E.J. Fleming is the biographer I would want to be; taking a star that isn’t well-known now, and using what’s available to present as complete a portrait as possible. I admire Fleming to crafting a biography that I’m sure took a lot of time and research to write. The problem is the possible lack of available materials. It’s about 300 pages, with pictures inserted directly into the text, but at times the author veers off to present mini-biographies on other stars that knew Landis, peripherally knew, her, or are similar to her. Several times throughout Fleming charts the rise of actress Lana Turner alongside Landis. Background information is always good, but the way Fleming presents it – smack dab in the middle of a point – takes you away from Landis’ story. At times I wondered if Fleming wanted to write about other stars, and/or didn’t have enough material on Landis to pad the book.
What is presented on the actress is spellbinding. Her harsh upbringing and paternal abandonment created a woman who was constantly seeking male affection. At times she comes off as cold and heartless to her family, but Fleming explores the idea that Landis was extremely independent and was conditioned to never rely on others. The woman who Landis is in the book is incredibly naïve, and extremely willing to do whatever is necessary to succeed as an actress. Of course, this led to her making terrible decisions with regards to men that would ultimately end in her death. As for Landis’ death, Fleming treats it with respect and presents both sides of the argument without every declaring a side. It’s a similar path the Pier Angeli book took and I appreciate an author presenting both sides of the story.
However, this even handedness doesn’t apply to questionable research choices. The book has a lengthy bibliography, but Fleming fails to consistently mention books/interviews within the text. Bold accusations are made such as accusing various actresses of being studio prostitutes; at one point she calls Grace Kelly amoral, yet never says where this came from. There is a mention of “A Selznick biography” but that’s the only research. There’s also an absence of actual interviews which I can’t really fault considering several people are probably deceased.

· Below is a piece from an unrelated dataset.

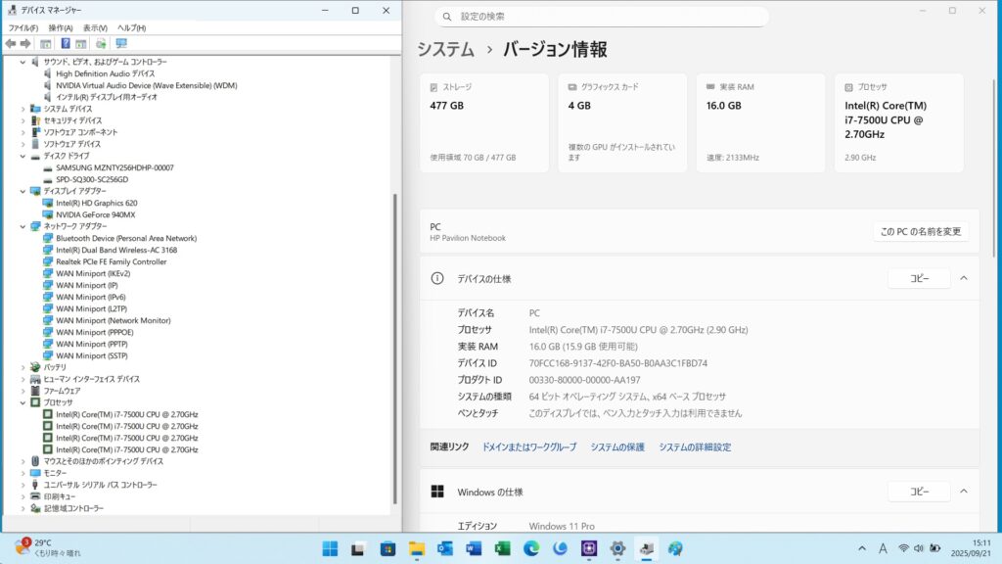Collapse the デバイスの仕様 section chevron

click(963, 279)
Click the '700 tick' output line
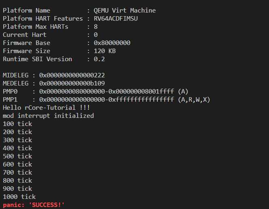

However, there is very little quoted material from people who knew Landis, whether it’s just printed in an interview. The only quoted material that’s included consistently is reviews about Landis’ movies and quotes from Landis’ autobiography.
My disappointment in some areas was counterbalanced by the insurmountable undertaking of E.J. Fleming. The author took a difficult actress, with not a lot of first-hand accounts, and still presented a competent biography. My issues with the book are flaws inherent in covering a difficult subject where time is working against you. I would recommend Carole Landis: A Tragic Life in Hollywood considering it’s probably the best written of the minute amount of work written on Landis; it just isn’t perfect.